From first line to last, give the material again unchanged.

*** MATERIAL SHOWN Section Begins ***

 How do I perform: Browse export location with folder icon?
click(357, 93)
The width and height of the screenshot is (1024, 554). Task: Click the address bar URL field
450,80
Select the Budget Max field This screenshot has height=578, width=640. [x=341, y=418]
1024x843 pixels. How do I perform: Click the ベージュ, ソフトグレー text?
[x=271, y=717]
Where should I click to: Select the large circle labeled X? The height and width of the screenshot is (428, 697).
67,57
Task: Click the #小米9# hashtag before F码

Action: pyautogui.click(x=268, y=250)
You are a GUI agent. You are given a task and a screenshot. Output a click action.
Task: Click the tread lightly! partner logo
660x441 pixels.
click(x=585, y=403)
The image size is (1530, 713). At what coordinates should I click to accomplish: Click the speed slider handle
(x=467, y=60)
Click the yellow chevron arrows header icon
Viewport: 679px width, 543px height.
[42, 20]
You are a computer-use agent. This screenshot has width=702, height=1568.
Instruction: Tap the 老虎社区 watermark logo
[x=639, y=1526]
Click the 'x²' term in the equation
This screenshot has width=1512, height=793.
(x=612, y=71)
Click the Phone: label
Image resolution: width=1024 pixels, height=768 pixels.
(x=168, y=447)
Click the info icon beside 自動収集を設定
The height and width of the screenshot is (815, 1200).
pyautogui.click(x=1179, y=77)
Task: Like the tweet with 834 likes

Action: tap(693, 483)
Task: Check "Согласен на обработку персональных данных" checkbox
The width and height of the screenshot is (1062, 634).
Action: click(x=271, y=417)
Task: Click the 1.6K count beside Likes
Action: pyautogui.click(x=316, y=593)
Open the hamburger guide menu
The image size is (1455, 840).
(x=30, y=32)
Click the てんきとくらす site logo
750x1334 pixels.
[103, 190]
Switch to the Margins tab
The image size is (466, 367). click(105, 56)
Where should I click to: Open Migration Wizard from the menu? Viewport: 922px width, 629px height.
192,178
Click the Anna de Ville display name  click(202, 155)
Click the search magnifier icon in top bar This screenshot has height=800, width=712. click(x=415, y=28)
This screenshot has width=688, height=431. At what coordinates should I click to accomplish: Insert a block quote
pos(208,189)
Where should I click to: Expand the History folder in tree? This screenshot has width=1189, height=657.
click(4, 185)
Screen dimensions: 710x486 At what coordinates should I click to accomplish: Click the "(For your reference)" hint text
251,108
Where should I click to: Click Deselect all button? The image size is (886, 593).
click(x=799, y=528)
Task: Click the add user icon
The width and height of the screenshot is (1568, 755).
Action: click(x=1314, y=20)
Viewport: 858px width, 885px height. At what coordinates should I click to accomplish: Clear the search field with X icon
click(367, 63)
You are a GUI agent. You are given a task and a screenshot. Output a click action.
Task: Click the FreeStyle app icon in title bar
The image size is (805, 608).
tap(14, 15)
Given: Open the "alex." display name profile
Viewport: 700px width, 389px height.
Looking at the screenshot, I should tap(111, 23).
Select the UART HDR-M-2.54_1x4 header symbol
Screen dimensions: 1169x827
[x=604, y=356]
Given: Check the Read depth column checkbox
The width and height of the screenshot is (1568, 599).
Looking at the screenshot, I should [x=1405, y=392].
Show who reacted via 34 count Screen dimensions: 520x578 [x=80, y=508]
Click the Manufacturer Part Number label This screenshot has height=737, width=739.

*** MATERIAL SHOWN Section Ends ***

## OUTPUT
 How do I perform: Browse export location with folder icon?
click(357, 93)
The width and height of the screenshot is (1024, 554). Task: Click the address bar URL field
450,80
Select the Budget Max field This screenshot has height=578, width=640. [x=341, y=418]
1024x843 pixels. How do I perform: Click the ベージュ, ソフトグレー text?
[x=271, y=717]
Where should I click to: Select the large circle labeled X? The height and width of the screenshot is (428, 697).
67,57
Task: Click the #小米9# hashtag before F码

Action: pyautogui.click(x=268, y=250)
You are a GUI agent. You are given a task and a screenshot. Output a click action.
Task: Click the tread lightly! partner logo
660x441 pixels.
click(x=585, y=403)
The image size is (1530, 713). At what coordinates should I click to accomplish: Click the speed slider handle
(x=467, y=60)
Click the yellow chevron arrows header icon
Viewport: 679px width, 543px height.
[42, 20]
You are a computer-use agent. This screenshot has width=702, height=1568.
Instruction: Tap the 老虎社区 watermark logo
[x=639, y=1526]
Click the 'x²' term in the equation
This screenshot has width=1512, height=793.
(x=612, y=71)
Click the Phone: label
Image resolution: width=1024 pixels, height=768 pixels.
(x=168, y=447)
Click the info icon beside 自動収集を設定
The height and width of the screenshot is (815, 1200).
pyautogui.click(x=1179, y=77)
Task: Like the tweet with 834 likes

Action: tap(693, 483)
Task: Check "Согласен на обработку персональных данных" checkbox
The width and height of the screenshot is (1062, 634).
Action: click(x=271, y=417)
Task: Click the 1.6K count beside Likes
Action: pyautogui.click(x=316, y=593)
Open the hamburger guide menu
The image size is (1455, 840).
(x=30, y=32)
Click the てんきとくらす site logo
750x1334 pixels.
[103, 190]
Switch to the Margins tab
The image size is (466, 367). click(105, 56)
Where should I click to: Open Migration Wizard from the menu? Viewport: 922px width, 629px height.
192,178
Click the Anna de Ville display name  click(202, 155)
Click the search magnifier icon in top bar This screenshot has height=800, width=712. click(x=415, y=28)
This screenshot has width=688, height=431. At what coordinates should I click to accomplish: Insert a block quote
pos(208,189)
Where should I click to: Expand the History folder in tree? This screenshot has width=1189, height=657.
click(4, 185)
Screen dimensions: 710x486 At what coordinates should I click to accomplish: Click the "(For your reference)" hint text
251,108
Where should I click to: Click Deselect all button? The image size is (886, 593).
click(x=799, y=528)
Task: Click the add user icon
The width and height of the screenshot is (1568, 755).
Action: click(x=1314, y=20)
Viewport: 858px width, 885px height. At what coordinates should I click to accomplish: Clear the search field with X icon
click(367, 63)
You are a GUI agent. You are given a task and a screenshot. Output a click action.
Task: Click the FreeStyle app icon in title bar
The image size is (805, 608).
tap(14, 15)
Given: Open the "alex." display name profile
Viewport: 700px width, 389px height.
Looking at the screenshot, I should tap(111, 23).
Select the UART HDR-M-2.54_1x4 header symbol
Screen dimensions: 1169x827
[x=604, y=356]
Given: Check the Read depth column checkbox
The width and height of the screenshot is (1568, 599).
Looking at the screenshot, I should [x=1405, y=392].
Show who reacted via 34 count Screen dimensions: 520x578 [x=80, y=508]
Click the Manufacturer Part Number label This screenshot has height=737, width=739.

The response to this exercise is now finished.